Ritual Tiwah, Upacara Mengantarkan Roh Mencapai Surga

Sandung Ritual Tiwah. Sumber Foto: Twitter @devisriana
Sandung Ritual Tiwah. Sumber Foto: Twitter @devisriana

Share This Post

KALIMANTAN TENGAHMasyarakat Suku Dayak memiliki ritual sakral yang sudah menjadi kepercayaan mereka bernama Tiwah. Tiwah merupakan upacara yang diselenggarakan untuk mengantarkan orang yang meninggal menuju surga atau biasa dikenal dengan Lewu Liau. Ritual ini diselenggarakan pada saat mayat akan dimasukkan kedalam peti mati atau runi. Ritual Tiwah ini wajib dilakukan bagi masyarakat Dayak yang masih beragama Hindu Kaharingan.

 

Menurut Parada, Ketua MBHK (Majelis Besar Hindu Kaharingan) dia menjelaskan makna dari ritual Tiwah yang dilaksanakan masyarakat Suku Dayak.

 

“Ritual Tiwah untuk mengantarkan jiwa seseorang ke tingkat kehidupan selanjutnya yang dilaksanakan dengan sangat sakral dan setiap prosesi upacara harus dilalui sesuai dengan ketentuan-ketentuan yang berlaku” 

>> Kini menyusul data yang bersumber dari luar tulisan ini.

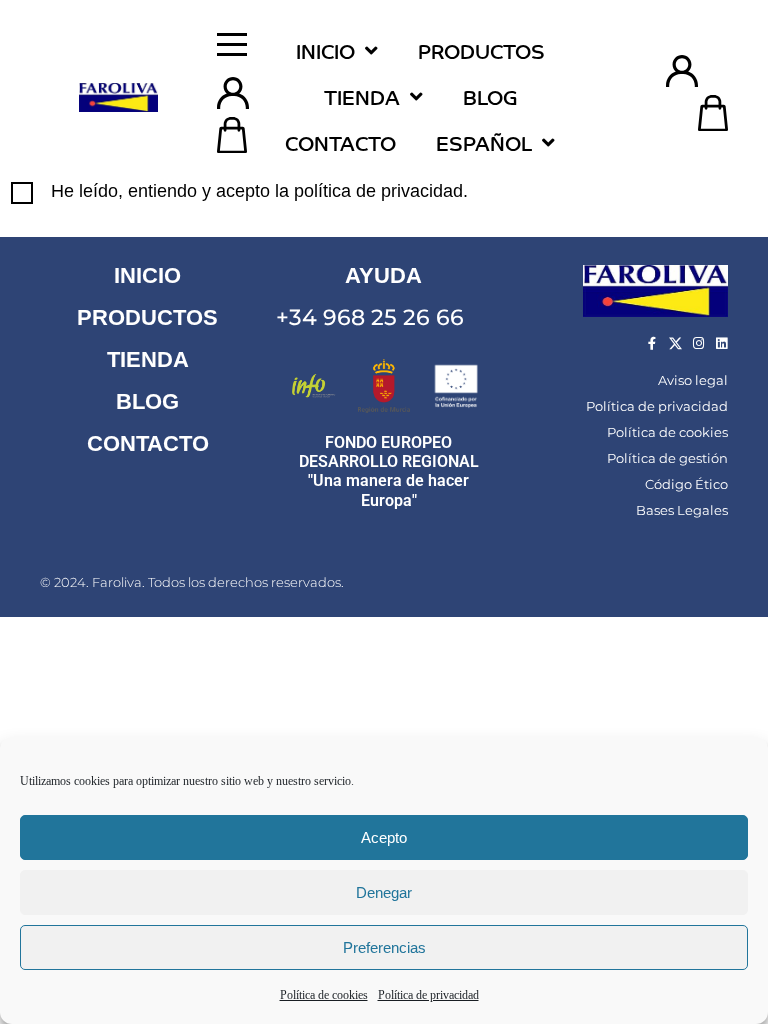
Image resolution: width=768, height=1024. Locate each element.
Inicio (325, 50)
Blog (490, 96)
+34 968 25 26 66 (370, 317)
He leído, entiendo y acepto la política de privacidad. (259, 191)
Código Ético (686, 484)
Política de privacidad (428, 995)
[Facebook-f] (652, 343)
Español (484, 142)
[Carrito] (232, 135)
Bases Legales (682, 510)
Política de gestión (667, 458)
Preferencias (384, 947)
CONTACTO (148, 443)
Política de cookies (324, 995)
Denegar (384, 892)
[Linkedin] (721, 343)
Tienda (362, 96)
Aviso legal (693, 380)
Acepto (384, 837)
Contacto (340, 142)
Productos (481, 50)
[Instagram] (698, 343)
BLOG (147, 401)
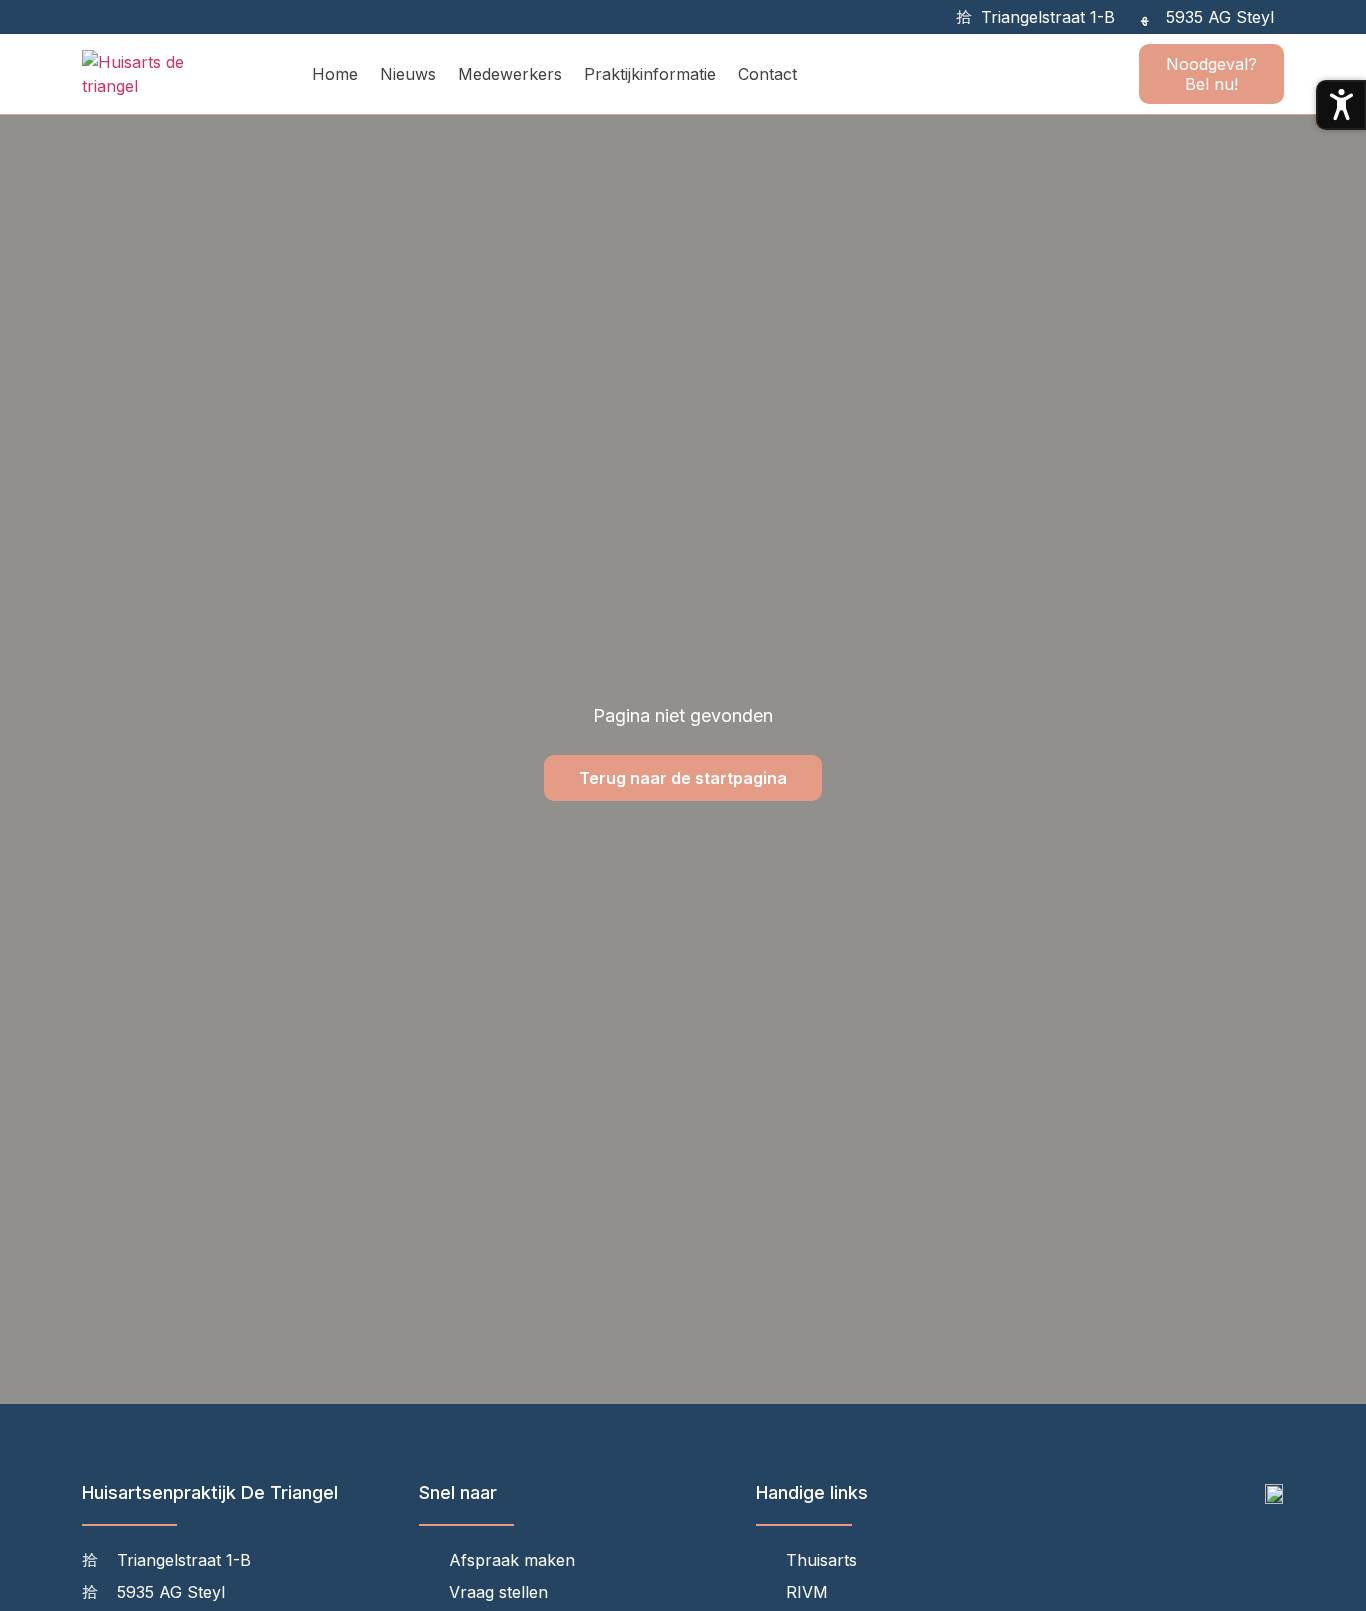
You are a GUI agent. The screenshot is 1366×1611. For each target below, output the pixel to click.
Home (335, 74)
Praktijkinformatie (650, 74)
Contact (767, 74)
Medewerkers (510, 74)
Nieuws (408, 74)
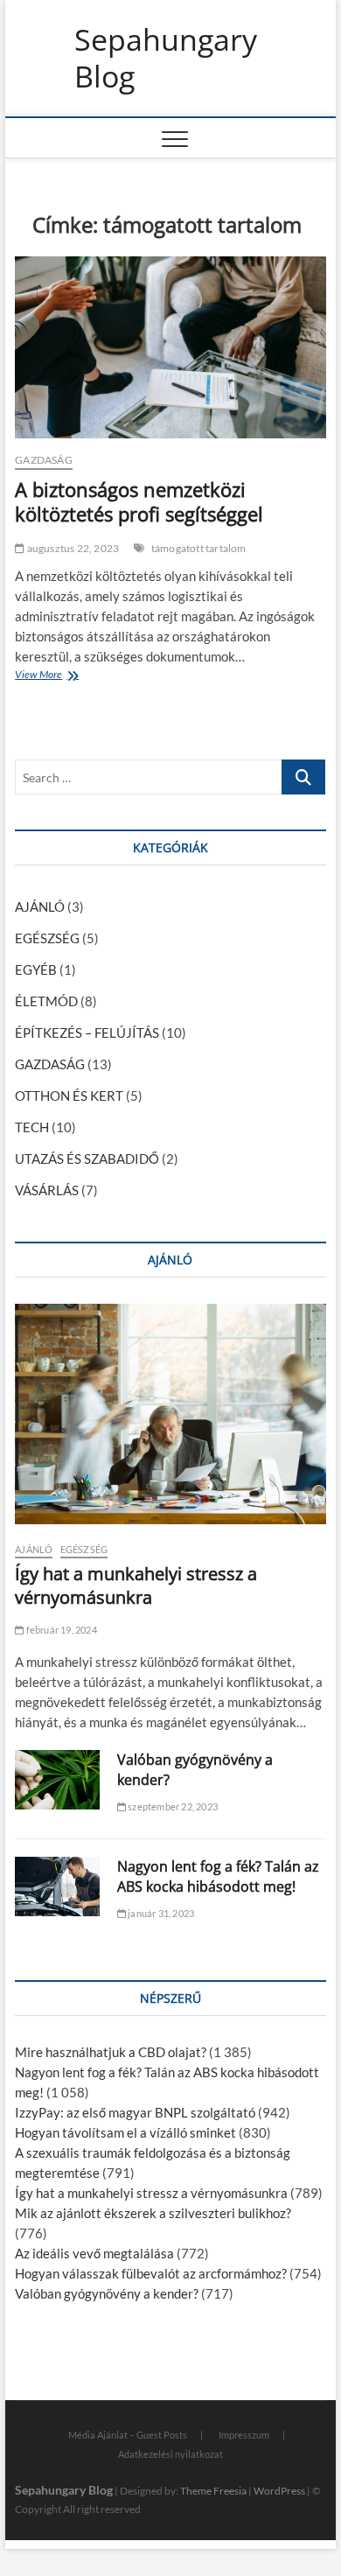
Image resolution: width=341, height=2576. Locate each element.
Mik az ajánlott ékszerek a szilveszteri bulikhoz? (153, 2213)
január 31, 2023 (160, 1913)
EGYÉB (36, 969)
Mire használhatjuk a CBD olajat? (110, 2052)
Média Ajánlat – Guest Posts (127, 2434)
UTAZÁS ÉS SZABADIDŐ (87, 1158)
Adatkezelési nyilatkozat (170, 2454)
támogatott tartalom (199, 548)
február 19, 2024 (60, 1629)
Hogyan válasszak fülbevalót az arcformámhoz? (151, 2273)
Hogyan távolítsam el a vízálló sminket (125, 2132)
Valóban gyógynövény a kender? (106, 2293)
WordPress (279, 2490)
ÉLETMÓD (46, 1001)
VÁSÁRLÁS (47, 1190)
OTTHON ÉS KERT (69, 1095)
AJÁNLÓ (40, 906)
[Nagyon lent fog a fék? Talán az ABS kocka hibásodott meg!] (57, 1886)
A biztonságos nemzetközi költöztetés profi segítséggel (139, 501)
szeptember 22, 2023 (172, 1806)
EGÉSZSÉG (47, 938)
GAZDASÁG (44, 459)
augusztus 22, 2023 (71, 548)
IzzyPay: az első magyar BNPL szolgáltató (135, 2112)
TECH (32, 1127)
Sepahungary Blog (165, 58)
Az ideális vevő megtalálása (94, 2253)
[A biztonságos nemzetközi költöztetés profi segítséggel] (170, 347)
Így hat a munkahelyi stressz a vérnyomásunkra (136, 1585)
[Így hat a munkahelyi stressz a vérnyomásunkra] (170, 1414)
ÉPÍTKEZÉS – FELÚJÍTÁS (87, 1032)
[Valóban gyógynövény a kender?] (57, 1780)
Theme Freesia (213, 2490)
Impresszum (244, 2434)
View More (42, 676)
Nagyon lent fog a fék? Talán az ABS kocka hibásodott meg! (218, 1876)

Ritual Bunuh Hewan Kurban. Sumber Foto: Twitter @voicesdayak
Ritual Bunuh Hewan Kurban. Sumber Foto: Twitter @voicesdayak

Selain itu, ada tujuan lain dari ritual Tiwah yaitu menghilangkan kesialan dan pengaruh-pengaruh buruk terhadap keluarga yang ditinggalkan. Selain itu,  masyarakat Dayak Ngaju juga mempunyai kepercayaan lain. Jika mereka belum menyelenggarakan Tiwah, maka rohnya tidak akan beranjak dari bumi dan tidak bisa menuju surga.  

 

Karena kesakralannya ini, maka sebelum melaksanakan runi, mayat akan diantarkan dan diletakkan ke sandung (rumah yang ukuran kecil atau sedang tempat menyimpan runi) dan dilakukan ritual-ritual terlebih dahulu.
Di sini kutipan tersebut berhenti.